All that changed when radio came into being.  Franklin Roosevelt, our most audacious American Caesar of the 20th Century, made good use of radio technology to create a "national voice."  There were multiple radio networks, but the government created the FCC in 1934 and suddenly the airwaves were regulated in the public good.  Obviously, some licensing and regulation was necessary to prevent multiple stations attempting to broadcast on the same part of the spectrum.  It made sense to give the federal government oversight on signals that could easily cross state boundaries.  Signal strength, signal patterns, and frequency were all within the legitimate boundaries of regulation.

Imagine yourself as one of those early pioneers of radio.  If you build a nice radio station with an expensive tower and equipment and, perhaps, on-air talent, you want your investment to pay off.  It would be devastating to have the FCC revoke your license and give your frequency to someone else.  You want to support the values you believe in, but you don't want to get on the wrong side of the federal government.  Thus, the federal government becomes "a good thing," a benevolent and vital aspect of American life, deserving of respect and obeisance.

Mass media began to kill off our liberty.  We, as Americans, bought into Progressive malarkey before that or we would never have allowed men like Theodore Roosevelt (whom I still admire as a man) and Woodrow Wilson (whom I thoroughly detest) in the White House.  But mass media brought a mass change in the American political consciousness.

Some of the change was positive, I think.  We began to see ourselves a bit more as Americans and a bit less as Texicans or Pukes, Yankees or Westerners, Sandlappers or Southrons.  We began tapping into a common cultural identity.  Californians could hear Bob Wills.  New Yorkers could listen to the Louisiana Hayride.  We clung to our unique regional identities, at least for a while, but we came to better understand and perhaps even respect the differences around us.  Culturally, that was not necessarily a bad thing.  Political homogenization, though, was more corrosive.
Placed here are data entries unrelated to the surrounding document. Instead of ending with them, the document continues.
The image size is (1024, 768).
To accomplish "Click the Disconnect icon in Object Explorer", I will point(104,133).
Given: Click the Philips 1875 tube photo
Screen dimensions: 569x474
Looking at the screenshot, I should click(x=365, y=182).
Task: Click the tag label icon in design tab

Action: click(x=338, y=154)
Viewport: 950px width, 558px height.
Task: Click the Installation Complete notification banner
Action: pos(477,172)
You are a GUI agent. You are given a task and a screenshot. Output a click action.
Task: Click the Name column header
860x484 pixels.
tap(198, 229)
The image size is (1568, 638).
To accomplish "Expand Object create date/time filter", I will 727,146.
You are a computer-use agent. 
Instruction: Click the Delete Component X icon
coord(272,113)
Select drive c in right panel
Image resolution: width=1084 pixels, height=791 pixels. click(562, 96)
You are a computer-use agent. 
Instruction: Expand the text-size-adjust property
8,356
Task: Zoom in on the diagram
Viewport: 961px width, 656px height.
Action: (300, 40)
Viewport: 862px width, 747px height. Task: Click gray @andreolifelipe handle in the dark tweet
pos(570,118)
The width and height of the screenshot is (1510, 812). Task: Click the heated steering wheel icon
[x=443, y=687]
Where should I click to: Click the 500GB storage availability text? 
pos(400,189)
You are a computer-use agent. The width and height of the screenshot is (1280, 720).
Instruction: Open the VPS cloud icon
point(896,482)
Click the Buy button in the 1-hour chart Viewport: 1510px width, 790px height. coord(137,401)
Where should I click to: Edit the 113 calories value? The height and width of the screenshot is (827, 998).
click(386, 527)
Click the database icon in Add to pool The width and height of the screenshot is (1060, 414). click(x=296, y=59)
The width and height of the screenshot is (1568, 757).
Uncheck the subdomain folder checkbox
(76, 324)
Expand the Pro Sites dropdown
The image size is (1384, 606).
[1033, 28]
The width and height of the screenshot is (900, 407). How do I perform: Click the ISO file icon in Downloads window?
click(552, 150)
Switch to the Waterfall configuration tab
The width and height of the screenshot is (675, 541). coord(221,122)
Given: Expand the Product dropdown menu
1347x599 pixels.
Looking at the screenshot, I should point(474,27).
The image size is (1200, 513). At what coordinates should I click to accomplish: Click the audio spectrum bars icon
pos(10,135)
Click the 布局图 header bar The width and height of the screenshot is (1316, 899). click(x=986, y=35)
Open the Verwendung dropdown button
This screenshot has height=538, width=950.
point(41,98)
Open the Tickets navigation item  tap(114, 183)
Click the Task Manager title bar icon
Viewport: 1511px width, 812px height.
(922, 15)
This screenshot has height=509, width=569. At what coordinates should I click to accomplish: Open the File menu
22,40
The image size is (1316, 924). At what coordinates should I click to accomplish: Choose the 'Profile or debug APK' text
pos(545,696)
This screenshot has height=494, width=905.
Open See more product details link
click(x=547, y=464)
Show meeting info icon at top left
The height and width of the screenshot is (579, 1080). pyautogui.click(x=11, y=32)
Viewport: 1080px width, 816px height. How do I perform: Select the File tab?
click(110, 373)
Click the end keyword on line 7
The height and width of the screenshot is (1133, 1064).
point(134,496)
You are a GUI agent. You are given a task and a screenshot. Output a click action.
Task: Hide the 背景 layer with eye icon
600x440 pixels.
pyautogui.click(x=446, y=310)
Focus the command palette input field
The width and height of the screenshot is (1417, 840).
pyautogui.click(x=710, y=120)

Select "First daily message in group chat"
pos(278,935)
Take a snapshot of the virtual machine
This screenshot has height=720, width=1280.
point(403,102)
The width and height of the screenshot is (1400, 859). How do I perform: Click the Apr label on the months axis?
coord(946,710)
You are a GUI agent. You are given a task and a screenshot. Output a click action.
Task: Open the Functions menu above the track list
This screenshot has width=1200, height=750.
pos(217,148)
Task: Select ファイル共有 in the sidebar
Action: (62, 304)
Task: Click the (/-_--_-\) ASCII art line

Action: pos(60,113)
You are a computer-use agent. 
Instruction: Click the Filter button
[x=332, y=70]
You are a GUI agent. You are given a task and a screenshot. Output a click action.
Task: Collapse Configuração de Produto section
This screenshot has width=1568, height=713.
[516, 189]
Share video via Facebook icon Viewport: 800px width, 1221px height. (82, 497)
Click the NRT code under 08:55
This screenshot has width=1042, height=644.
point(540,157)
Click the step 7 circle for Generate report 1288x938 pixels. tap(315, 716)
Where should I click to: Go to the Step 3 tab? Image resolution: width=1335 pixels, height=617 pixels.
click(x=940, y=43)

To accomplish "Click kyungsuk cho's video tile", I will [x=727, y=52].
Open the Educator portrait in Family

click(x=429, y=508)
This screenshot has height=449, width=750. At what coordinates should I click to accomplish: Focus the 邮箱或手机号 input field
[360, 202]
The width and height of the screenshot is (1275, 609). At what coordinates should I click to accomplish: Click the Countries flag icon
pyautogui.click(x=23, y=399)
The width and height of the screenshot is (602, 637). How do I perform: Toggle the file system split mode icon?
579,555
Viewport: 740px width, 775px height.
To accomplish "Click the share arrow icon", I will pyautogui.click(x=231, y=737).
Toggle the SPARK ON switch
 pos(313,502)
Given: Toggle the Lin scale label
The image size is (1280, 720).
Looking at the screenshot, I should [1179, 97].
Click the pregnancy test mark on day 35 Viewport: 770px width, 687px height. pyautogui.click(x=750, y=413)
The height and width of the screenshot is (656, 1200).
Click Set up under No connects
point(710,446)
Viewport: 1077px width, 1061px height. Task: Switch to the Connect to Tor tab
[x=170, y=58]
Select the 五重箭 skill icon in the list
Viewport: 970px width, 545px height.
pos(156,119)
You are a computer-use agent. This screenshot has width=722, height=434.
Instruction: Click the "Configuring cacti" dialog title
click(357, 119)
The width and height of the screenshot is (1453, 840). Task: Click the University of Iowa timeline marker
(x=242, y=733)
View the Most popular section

Mass media, along with the Progressive damage wrought by the Sixteenth and Seventeenth Amendments (direct taxation and popular election of Senators) allowed for the rise of the demagogue.   Franklin Roosevelt was the first and perhaps the worst in many ways.  What Americans accepted from him, with the help of radio and the complicity of the national voices heard on the airwaves, paved the way for the erosion of our liberties. 

The Fairness Doctrine was adopted officially in 1949, tightening the FCC's grip on what could be broadcast.  One prominent case in the '60s went to the U.S. Supreme Court.  The Court ordered the FCC to revoke the license of a segregationist television station for its censorship of the national network (NBC) coverage of the civil rights movement.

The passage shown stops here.